*Exercise description*
What number of lines in the entries below include the string "will"? Respond with that number alone.

(Records provided begins)

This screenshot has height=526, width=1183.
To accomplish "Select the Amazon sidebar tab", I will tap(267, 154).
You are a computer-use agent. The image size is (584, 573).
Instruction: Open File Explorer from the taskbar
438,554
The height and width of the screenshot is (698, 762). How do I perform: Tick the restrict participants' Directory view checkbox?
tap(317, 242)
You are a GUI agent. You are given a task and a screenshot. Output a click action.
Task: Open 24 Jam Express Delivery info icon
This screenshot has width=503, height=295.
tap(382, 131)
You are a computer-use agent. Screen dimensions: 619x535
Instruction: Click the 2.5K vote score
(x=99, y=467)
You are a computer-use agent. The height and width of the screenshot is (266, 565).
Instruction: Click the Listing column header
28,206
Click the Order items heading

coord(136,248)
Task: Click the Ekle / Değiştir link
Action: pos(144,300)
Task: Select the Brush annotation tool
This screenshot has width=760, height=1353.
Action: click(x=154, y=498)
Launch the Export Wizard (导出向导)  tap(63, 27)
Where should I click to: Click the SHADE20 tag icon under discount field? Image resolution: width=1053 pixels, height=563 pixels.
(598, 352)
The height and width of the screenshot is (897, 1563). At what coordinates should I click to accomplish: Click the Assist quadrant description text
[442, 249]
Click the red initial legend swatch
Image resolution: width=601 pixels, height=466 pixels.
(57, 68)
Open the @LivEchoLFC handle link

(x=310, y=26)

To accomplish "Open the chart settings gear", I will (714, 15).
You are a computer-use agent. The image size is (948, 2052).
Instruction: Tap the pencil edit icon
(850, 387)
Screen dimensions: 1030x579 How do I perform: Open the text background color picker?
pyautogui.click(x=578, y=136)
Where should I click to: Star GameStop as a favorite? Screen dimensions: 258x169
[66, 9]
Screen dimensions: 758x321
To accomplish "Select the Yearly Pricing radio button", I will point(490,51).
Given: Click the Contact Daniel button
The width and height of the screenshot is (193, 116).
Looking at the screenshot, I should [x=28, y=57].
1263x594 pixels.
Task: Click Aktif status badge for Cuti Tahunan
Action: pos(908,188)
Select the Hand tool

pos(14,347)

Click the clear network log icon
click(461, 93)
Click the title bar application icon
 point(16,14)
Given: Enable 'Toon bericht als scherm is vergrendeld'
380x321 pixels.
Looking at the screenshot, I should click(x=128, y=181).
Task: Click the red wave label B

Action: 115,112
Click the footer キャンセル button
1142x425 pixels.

(Records provided ends)

*Output below*
3